— Rows for finding displayed items —
━━━━━━━━━━━━━━━━━━━━
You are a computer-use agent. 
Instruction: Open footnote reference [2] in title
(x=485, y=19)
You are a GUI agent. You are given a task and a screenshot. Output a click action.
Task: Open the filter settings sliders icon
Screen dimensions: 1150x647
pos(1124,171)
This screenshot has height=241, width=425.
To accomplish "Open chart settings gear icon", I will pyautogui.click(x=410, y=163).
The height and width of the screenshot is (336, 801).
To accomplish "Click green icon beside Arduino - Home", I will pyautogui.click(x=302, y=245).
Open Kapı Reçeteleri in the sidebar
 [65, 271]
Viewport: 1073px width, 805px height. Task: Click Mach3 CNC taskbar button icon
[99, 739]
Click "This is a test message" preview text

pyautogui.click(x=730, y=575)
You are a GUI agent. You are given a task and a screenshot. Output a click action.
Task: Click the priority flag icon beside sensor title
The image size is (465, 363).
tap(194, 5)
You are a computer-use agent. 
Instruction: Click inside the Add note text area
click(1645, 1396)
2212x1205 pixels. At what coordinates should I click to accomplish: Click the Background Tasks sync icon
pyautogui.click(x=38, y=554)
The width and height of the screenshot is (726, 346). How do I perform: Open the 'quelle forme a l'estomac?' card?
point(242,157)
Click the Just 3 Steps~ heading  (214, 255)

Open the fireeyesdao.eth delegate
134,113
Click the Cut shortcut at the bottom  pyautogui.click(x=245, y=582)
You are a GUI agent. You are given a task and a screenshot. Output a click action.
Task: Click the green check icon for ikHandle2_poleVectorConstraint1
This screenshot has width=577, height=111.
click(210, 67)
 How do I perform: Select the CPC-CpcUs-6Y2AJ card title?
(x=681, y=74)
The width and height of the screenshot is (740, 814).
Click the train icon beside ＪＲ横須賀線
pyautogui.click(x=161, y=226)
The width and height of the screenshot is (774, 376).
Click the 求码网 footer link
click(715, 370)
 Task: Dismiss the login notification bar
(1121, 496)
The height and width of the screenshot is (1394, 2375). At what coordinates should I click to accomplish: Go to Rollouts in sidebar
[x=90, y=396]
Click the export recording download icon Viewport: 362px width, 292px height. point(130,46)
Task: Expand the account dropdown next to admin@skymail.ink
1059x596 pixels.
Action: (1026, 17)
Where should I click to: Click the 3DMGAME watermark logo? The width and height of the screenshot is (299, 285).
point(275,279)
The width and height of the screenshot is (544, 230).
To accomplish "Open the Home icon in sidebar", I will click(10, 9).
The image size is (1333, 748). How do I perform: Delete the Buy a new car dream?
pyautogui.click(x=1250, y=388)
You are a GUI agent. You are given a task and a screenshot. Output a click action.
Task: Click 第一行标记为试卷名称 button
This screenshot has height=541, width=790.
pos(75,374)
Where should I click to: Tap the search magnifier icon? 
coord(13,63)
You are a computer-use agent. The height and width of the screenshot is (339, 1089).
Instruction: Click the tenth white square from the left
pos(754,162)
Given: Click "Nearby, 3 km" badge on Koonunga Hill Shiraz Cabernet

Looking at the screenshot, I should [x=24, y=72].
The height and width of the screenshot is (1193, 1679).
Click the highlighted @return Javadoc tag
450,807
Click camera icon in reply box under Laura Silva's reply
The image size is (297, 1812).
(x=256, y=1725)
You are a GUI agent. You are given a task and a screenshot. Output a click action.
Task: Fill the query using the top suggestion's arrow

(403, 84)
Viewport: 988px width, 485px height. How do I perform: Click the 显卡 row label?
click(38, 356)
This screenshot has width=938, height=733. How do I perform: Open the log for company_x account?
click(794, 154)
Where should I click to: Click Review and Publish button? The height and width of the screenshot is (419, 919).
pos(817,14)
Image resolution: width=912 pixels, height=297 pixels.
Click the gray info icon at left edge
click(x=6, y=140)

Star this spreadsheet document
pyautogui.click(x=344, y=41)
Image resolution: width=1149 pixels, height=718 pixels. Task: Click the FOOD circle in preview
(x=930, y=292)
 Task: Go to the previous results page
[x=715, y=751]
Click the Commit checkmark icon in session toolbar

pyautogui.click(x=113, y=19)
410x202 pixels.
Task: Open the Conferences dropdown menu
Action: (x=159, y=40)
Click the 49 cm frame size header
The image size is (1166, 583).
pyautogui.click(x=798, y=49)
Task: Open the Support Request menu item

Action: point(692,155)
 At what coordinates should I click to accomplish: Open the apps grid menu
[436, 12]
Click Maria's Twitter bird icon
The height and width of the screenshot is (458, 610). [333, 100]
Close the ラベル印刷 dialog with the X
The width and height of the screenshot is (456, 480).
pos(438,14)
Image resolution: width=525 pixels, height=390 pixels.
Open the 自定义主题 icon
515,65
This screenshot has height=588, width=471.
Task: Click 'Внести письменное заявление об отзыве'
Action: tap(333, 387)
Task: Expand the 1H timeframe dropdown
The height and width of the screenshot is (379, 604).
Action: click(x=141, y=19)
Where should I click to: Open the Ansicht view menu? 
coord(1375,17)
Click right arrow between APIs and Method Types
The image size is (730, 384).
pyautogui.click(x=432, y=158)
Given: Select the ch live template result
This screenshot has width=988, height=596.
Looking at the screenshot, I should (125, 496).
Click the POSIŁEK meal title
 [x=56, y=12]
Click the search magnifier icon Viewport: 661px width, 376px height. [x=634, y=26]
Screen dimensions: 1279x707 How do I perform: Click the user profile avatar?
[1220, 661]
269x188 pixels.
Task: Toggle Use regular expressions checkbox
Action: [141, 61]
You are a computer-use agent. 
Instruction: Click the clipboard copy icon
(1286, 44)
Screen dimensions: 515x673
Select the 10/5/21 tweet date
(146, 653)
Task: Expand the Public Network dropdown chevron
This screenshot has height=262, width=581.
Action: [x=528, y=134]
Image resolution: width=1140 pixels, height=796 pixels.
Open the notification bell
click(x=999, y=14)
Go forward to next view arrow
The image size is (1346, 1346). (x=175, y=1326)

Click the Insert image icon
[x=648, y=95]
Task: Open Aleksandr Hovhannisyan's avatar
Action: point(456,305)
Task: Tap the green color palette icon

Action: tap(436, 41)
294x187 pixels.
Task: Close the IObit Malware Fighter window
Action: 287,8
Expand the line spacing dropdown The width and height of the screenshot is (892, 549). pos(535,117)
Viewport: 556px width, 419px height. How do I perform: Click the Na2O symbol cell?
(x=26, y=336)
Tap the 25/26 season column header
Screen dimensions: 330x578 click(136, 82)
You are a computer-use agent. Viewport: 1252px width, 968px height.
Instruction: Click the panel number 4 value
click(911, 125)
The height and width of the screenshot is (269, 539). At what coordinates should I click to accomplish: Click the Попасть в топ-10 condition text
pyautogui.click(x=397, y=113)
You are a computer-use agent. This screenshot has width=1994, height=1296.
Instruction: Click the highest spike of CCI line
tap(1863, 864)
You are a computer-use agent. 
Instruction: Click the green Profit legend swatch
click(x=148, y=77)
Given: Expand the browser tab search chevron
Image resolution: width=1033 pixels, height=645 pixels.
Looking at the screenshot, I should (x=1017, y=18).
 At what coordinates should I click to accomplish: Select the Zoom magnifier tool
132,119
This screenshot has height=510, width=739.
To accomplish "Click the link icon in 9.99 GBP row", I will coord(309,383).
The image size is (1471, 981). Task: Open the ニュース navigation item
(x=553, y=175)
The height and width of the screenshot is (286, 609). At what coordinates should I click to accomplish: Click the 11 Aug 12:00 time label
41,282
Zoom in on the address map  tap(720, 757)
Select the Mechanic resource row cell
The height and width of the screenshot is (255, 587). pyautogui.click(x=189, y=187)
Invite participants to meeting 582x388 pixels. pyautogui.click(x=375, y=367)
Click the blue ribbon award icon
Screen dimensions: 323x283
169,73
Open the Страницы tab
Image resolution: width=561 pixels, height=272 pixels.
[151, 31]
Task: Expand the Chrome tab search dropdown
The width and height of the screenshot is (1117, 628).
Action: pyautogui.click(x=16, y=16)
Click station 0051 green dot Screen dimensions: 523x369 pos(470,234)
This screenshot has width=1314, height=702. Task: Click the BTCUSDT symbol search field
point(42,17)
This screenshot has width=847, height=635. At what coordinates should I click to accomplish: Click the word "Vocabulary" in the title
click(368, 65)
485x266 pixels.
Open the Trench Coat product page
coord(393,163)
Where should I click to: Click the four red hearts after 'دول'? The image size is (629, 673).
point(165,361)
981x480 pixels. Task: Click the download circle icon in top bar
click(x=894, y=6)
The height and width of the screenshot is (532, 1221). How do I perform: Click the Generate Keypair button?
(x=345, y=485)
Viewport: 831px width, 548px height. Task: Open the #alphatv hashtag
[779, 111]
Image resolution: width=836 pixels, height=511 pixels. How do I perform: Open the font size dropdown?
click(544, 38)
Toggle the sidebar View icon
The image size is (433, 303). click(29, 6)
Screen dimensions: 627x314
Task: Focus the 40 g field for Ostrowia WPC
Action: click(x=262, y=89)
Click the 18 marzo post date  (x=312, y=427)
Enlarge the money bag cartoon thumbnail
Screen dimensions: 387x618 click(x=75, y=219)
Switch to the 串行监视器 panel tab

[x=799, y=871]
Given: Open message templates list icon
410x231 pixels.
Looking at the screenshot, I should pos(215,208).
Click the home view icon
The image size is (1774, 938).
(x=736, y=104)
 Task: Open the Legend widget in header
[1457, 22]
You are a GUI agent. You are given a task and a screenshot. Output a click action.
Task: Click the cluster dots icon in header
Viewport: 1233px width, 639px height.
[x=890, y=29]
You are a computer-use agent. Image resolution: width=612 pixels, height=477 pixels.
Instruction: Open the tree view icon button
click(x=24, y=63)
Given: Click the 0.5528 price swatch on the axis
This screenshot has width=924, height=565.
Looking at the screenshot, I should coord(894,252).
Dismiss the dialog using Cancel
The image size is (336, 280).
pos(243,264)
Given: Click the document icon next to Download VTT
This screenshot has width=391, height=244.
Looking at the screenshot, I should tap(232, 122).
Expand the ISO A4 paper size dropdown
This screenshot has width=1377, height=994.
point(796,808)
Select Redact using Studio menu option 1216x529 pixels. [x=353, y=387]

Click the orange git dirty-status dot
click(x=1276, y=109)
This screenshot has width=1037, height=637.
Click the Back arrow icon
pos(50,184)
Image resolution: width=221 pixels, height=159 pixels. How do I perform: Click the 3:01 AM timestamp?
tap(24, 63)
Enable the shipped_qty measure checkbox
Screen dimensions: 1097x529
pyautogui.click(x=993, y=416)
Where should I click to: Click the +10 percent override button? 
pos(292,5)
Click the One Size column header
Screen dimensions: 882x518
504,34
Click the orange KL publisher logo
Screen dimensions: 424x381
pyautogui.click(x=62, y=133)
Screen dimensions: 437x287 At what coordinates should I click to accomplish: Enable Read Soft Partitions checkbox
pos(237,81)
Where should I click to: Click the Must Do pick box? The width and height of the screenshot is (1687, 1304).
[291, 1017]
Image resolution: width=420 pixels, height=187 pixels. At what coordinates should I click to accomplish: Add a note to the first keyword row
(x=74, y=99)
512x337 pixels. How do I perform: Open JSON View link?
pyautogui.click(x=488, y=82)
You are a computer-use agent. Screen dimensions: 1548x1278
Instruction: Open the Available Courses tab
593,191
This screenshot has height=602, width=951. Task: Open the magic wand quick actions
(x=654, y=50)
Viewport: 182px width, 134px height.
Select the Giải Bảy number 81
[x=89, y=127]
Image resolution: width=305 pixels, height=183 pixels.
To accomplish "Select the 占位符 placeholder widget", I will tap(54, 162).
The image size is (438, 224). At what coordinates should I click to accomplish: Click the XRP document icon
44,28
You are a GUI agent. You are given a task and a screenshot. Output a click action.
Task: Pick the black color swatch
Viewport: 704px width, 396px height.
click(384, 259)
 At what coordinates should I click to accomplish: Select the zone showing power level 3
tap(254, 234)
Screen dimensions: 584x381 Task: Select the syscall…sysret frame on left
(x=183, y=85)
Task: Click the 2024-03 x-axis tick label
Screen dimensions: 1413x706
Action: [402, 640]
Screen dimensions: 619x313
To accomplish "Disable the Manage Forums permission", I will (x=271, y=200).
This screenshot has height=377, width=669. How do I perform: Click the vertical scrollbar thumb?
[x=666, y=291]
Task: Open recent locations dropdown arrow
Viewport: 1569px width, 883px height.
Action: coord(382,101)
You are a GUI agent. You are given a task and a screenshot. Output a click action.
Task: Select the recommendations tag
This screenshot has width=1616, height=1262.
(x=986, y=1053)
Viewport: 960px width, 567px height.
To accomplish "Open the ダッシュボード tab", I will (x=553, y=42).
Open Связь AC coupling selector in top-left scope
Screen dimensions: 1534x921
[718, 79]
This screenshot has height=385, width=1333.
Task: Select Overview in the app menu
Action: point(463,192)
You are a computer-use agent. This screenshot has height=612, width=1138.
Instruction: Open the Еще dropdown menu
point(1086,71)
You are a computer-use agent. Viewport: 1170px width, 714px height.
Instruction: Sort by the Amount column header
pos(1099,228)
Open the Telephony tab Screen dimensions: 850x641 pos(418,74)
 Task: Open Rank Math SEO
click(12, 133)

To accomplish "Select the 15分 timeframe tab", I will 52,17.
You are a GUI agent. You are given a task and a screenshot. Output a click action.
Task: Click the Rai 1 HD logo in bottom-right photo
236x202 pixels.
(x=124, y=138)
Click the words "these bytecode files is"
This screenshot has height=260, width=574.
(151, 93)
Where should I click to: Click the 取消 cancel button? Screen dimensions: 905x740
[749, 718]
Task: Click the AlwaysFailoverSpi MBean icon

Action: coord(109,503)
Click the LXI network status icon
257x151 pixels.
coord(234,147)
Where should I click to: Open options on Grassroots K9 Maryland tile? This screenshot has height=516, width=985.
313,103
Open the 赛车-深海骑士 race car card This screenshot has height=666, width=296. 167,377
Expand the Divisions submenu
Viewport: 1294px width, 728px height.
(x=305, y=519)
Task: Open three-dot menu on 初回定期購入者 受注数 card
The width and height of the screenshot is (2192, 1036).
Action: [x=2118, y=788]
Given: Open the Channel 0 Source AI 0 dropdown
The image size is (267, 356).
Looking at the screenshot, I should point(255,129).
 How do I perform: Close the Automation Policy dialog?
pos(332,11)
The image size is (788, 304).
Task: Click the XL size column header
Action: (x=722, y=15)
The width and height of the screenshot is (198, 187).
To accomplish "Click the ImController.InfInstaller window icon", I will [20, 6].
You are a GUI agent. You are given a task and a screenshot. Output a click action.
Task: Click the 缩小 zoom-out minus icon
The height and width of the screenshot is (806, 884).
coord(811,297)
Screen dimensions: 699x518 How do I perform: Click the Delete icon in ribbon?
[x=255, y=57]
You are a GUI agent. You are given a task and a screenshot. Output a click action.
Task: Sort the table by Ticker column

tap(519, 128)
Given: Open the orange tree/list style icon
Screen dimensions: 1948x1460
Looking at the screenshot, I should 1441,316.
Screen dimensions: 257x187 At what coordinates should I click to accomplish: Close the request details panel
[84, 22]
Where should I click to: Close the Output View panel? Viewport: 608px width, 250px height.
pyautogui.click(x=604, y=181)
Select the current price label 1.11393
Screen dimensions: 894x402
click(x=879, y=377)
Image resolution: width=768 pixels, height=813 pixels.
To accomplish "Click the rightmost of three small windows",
━━━━━━━━━━━━━━━━━━━━
— EXERCISE REQUIREMENTS —
Rewrite the rows from the very first line through the line containing "click(1645, 1396)" as a Markdown table with the columns Number and Line. Leave out blank lines.

— SOLUTION TO THE PROBLEM —
| Number | Line |
|---|---|
| 1 | You are a computer-use agent.  |
| 2 | Instruction: Open footnote reference [2] in title |
| 3 | (x=485, y=19) |
| 4 | You are a GUI agent. You are given a task and a screenshot. Output a click action. |
| 5 | Task: Open the filter settings sliders icon |
| 6 | Screen dimensions: 1150x647 |
| 7 | pos(1124,171) |
| 8 | This screenshot has height=241, width=425. |
| 9 | To accomplish "Open chart settings gear icon", I will pyautogui.click(x=410, y=163). |
| 10 | The height and width of the screenshot is (336, 801). |
| 11 | To accomplish "Click green icon beside Arduino - Home", I will pyautogui.click(x=302, y=245). |
| 12 | Open Kapı Reçeteleri in the sidebar |
| 13 |  [65, 271] |
| 14 | Viewport: 1073px width, 805px height. Task: Click Mach3 CNC taskbar button icon |
| 15 | [99, 739] |
| 16 | Click "This is a test message" preview text |
| 17 | pyautogui.click(x=730, y=575) |
| 18 | You are a GUI agent. You are given a task and a screenshot. Output a click action. |
| 19 | Task: Click the priority flag icon beside sensor title |
| 20 | The image size is (465, 363). |
| 21 | tap(194, 5) |
| 22 | You are a computer-use agent.  |
| 23 | Instruction: Click inside the Add note text area |
| 24 | click(1645, 1396) |